For more information on how to monitor and report on device status and compliance in Intune, please refer to this documentation: Monitor app information and assignments – Microsoft Intune | Microsoft Learn
How to remotely wipe or lock devices in Intune
The fifth and final step to use Intune is to remotely wipe or lock devices in the service. This allows IT admins to protect the data and prevent unauthorized access on the devices that are lost, stolen, or compromised. There are different options and scenarios to remotely wipe or lock devices in Intune, such as:
- Full wipe: This is the option that erases all the data and settings on the device and restores it to the factory default state. Full wipe can be performed on devices that are enrolled in Intune, and can be targeted to specific platforms, such as Windows, iOS, Android, or macOS. Full wipe can be initiated by IT admins from the Microsoft Endpoint Manager admin Center, or by users from the Company Portal app or web portal.
- Selective wipe: This is the option that erases only the corporate data and settings on the device and leaves the personal data and settings intact. Selective wipe can be performed on devices that are enrolled or not enrolled in Intune, and can be targeted to specific platforms, such as iOS or Android. Selective wipe can be initiated by IT admins from the Microsoft Endpoint Manager admin Center, or by users from the Company Portal app or web portal.

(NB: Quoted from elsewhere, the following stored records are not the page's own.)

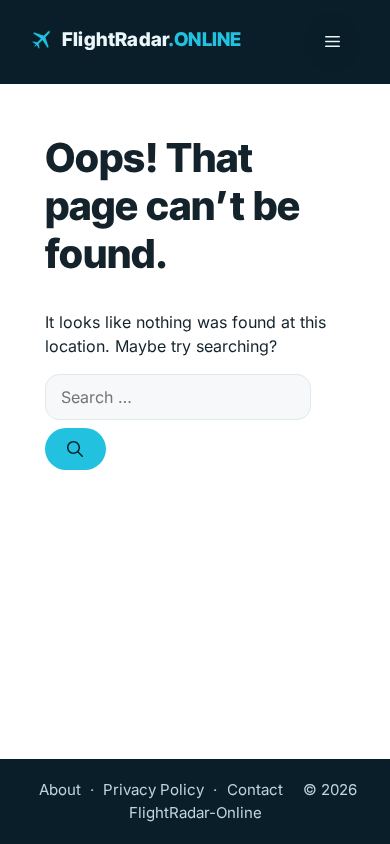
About (60, 789)
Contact (255, 789)
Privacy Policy (153, 789)
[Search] (75, 449)
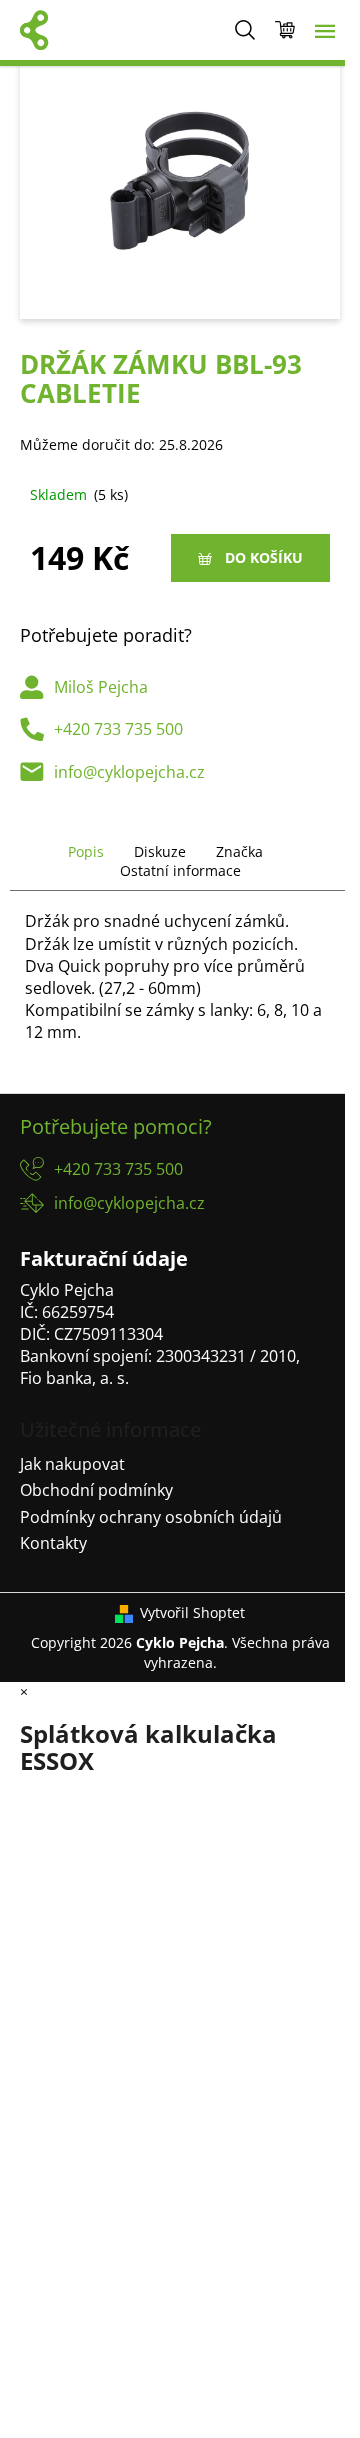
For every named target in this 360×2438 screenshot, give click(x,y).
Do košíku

- Retire: This is the option that unenrolls the device from Intune and removes the device management and security policies. Retire can be performed on devices that are enrolled in Intune, and can be targeted to specific platforms, such as Windows, iOS, Android, or macOS. Retire can be initiated by IT admins from the Microsoft Endpoint Manager admin Center, or by users from the Company Portal app or web portal.

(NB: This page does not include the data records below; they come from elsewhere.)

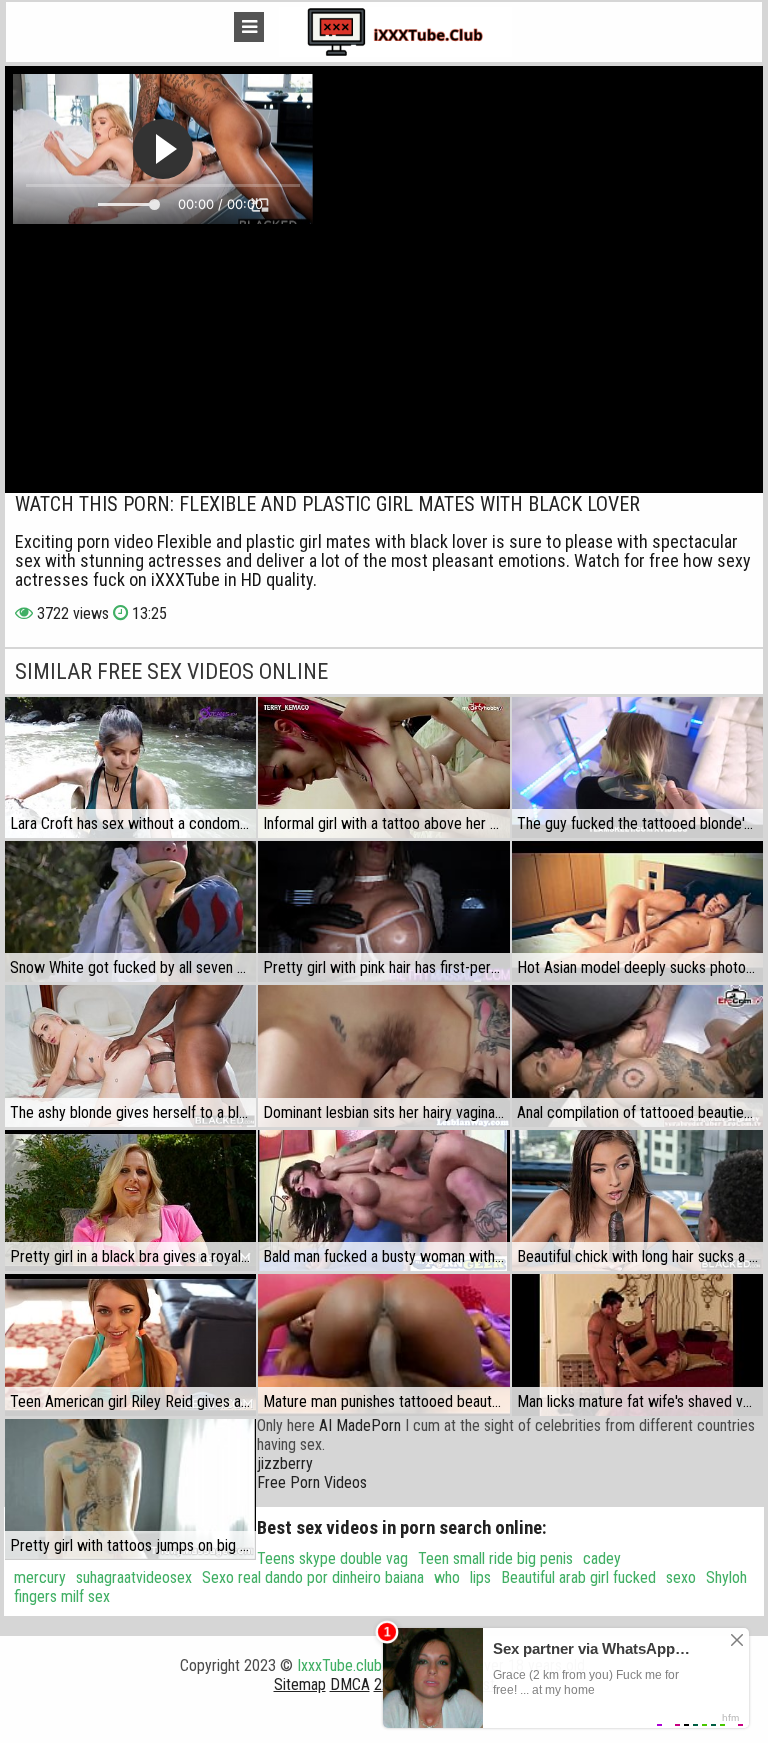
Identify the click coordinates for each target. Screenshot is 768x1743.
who (447, 1577)
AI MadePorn (360, 1425)
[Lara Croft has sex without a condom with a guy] (130, 767)
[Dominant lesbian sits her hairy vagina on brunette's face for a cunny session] (383, 1055)
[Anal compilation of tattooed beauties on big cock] (637, 1055)
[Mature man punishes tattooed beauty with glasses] (383, 1344)
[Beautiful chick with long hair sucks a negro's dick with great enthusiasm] (637, 1200)
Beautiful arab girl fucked (578, 1577)
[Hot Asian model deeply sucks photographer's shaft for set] (637, 911)
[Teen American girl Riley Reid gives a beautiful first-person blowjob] (130, 1344)
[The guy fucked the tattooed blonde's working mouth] (637, 767)
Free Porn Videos (312, 1482)
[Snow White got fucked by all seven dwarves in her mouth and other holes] (130, 911)
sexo (681, 1577)
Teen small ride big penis (495, 1558)
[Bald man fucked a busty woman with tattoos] (383, 1200)
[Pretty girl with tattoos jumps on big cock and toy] (130, 1489)
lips (480, 1577)
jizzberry (285, 1463)
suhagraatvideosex (134, 1577)
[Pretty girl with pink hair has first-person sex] (383, 911)
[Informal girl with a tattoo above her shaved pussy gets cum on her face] (383, 767)
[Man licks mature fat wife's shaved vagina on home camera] (637, 1344)
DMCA (350, 1684)
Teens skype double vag (332, 1558)
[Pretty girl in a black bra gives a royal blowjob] (130, 1200)
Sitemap (300, 1684)
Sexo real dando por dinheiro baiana (313, 1577)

- Lock: This is the option that locks the device and requires the user to enter their password or PIN to unlock it. Lock can be performed on devices that are enrolled in Intune, and can be targeted to specific platforms, such as Windows, iOS, Android, or macOS. Lock can be initiated by IT admins from the Microsoft Endpoint Manager admin Center, or by users from the Company Portal app or web portal.
- Reset password: This is the option that resets the password or PIN on the device and requires the user to create a new one. Reset password can be performed on devices that are enrolled in Intune, and can be targeted to specific platforms, such as Windows, iOS, Android, or macOS. Reset password can be initiated by IT admins from the Microsoft Endpoint Manager admin Center, or by users from the Company Portal app or web portal.
For more information on how to remotely wipe or lock devices in Intune, please refer to this documentation: Retire or wipe devices using Microsoft Intune | Microsoft Learn
We hope that this blog post has helped you understand how to optimize Intune for remote work and BYOD scenarios, and how to use the service to manage and secure devices from anywhere.